People may also be tricked into entering their mnemonic phrases on fake firmware update pages.

Therefore, the true role of hardware wallets is to shift the attack surface and increase friction, thereby reducing the likelihood of being attacked. But they cannot completely eliminate risk.

Separation is Key

The maximum effectiveness of hardware wallets relies on purchasing them from official or trusted sources and keeping mnemonic phrases completely offline and secure.

Long-term professionals in this field, including incident responders, on-chain investigators, and wallet engineers, all recommend separating and diversifying risk.

One wallet is used for daily transactions, while another wallet is rarely connected to the internet. Small amounts of funds are used for experimentation and DeFi mining, while larger amounts are stored in a vault that requires multiple steps to access.

Above all, the most important thing is basic security habits.

Some seemingly tedious habits can be very helpful.

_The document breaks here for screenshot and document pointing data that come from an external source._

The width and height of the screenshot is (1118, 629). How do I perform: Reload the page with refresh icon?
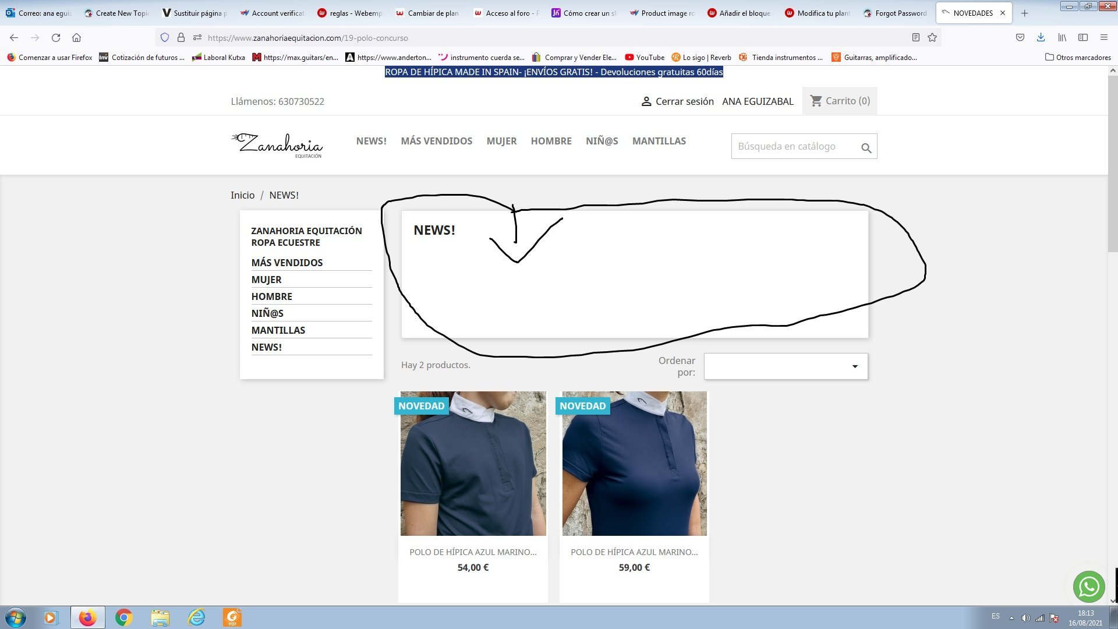tap(56, 38)
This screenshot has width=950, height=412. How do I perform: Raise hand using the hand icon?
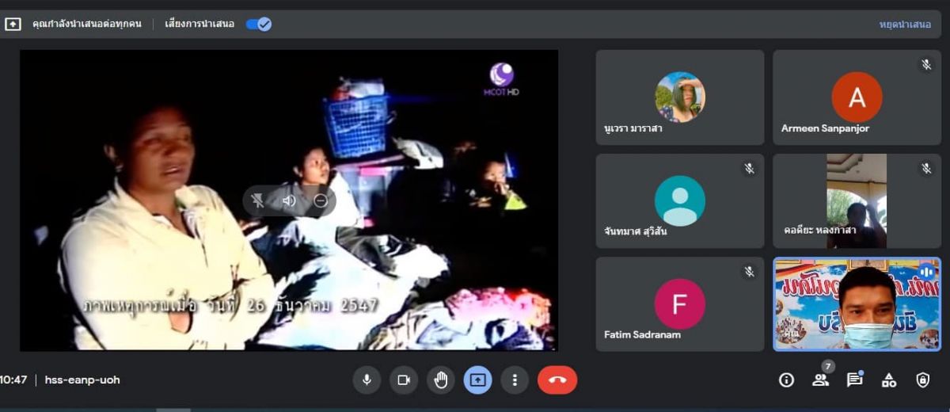click(441, 380)
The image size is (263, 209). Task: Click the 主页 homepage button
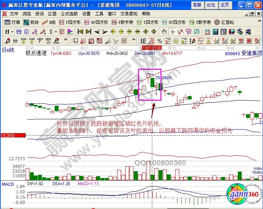[224, 5]
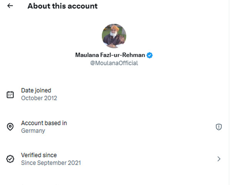The width and height of the screenshot is (231, 185).
Task: Select the Date joined label
Action: pyautogui.click(x=36, y=91)
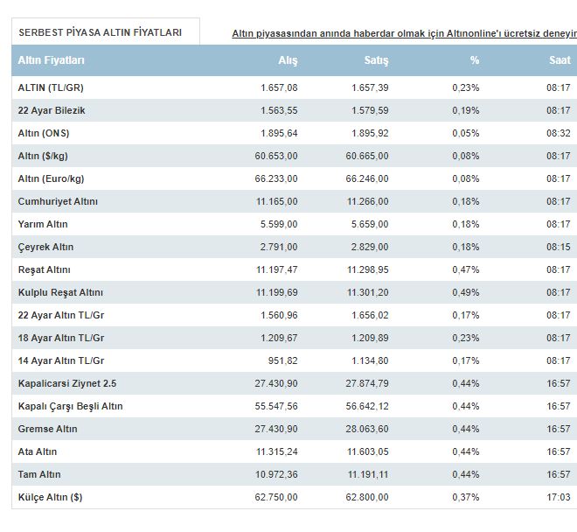Select the Serbest Piyasa Altın Fiyatları tab

[x=106, y=32]
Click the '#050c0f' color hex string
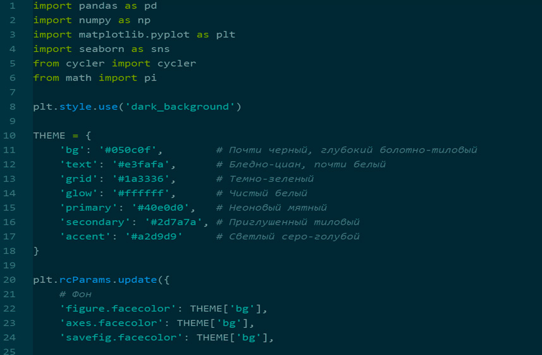Viewport: 542px width, 355px height. click(x=131, y=150)
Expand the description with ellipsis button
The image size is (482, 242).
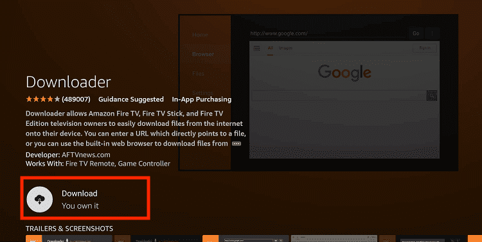coord(237,144)
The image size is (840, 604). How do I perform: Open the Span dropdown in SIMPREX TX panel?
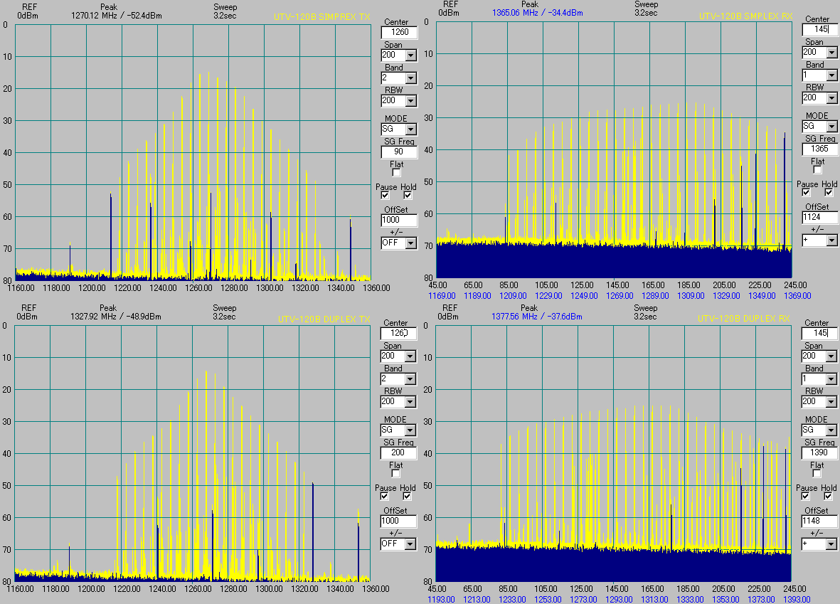pos(410,55)
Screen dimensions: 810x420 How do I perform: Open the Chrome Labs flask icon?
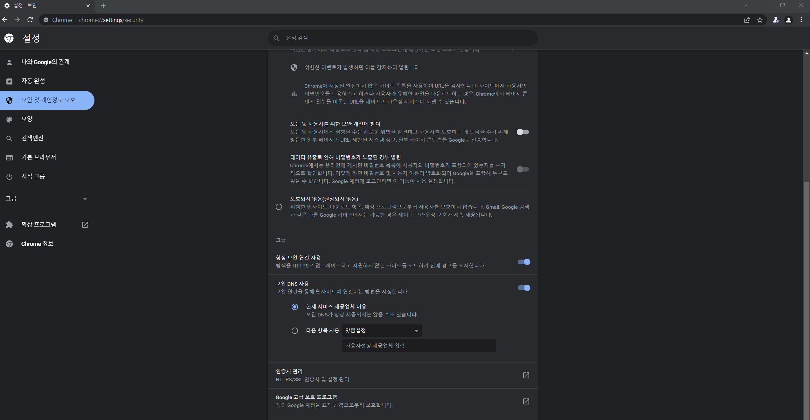tap(776, 20)
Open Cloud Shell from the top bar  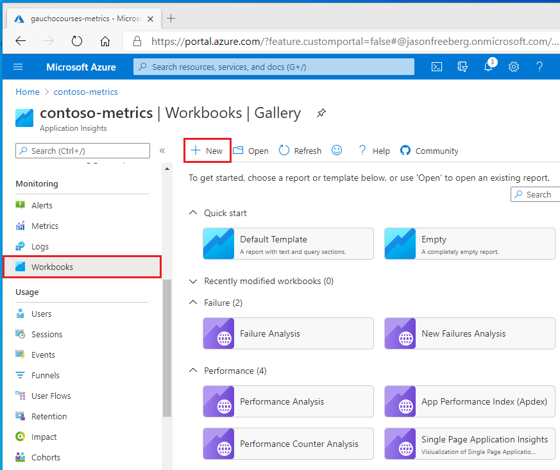[437, 67]
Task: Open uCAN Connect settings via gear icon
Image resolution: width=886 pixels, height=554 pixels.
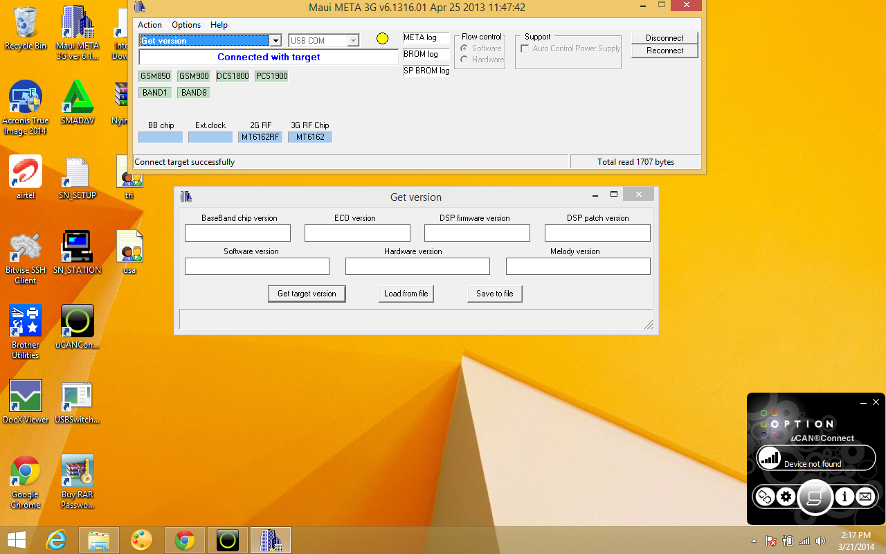Action: [x=787, y=497]
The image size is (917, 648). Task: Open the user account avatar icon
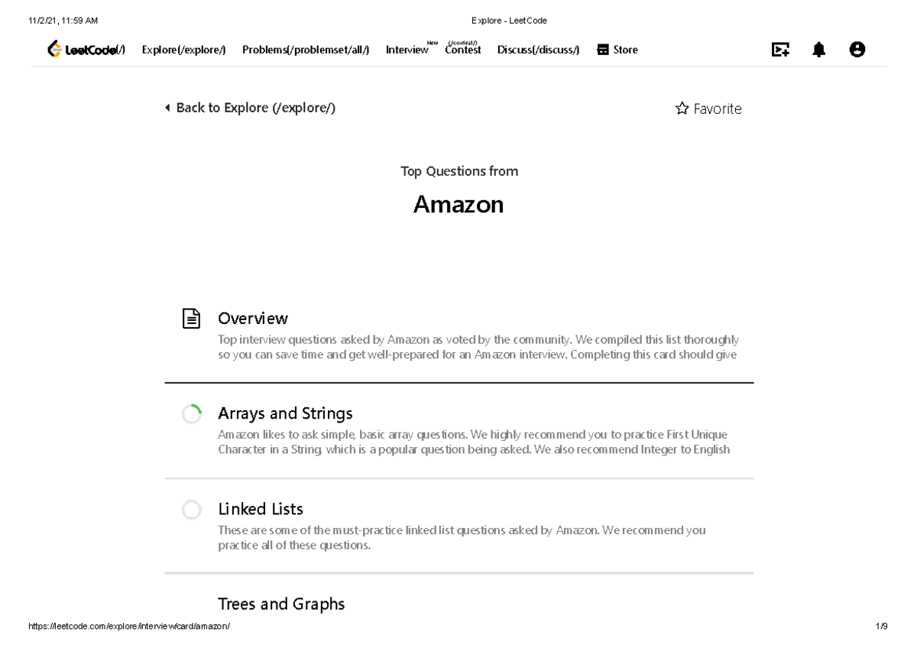(857, 50)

No matter how urgent the pop-up is, do not enter your mnemonic phrase on a website. After copying and pasting, always verify the complete address on the hardware screen. Before approving any transaction that was not initiated by you, think twice. For links and “customer service” messages from unknown sources, remain skeptical until verified.

These measures cannot guarantee absolute security; risks will always exist. But with each additional step taken, the risk is reduced a little more.

Currently, for most users, the biggest threat is not zero-day vulnerabilities, but rather the information they have not carefully verified, the installation programs they download and run immediately because the job opportunity sounds good, and the mnemonic phrases written on the same piece of paper as their grocery list.

When those managing billions of dollars treat these risks as background noise, they ultimately become case studies labeled as “vulnerabilities.”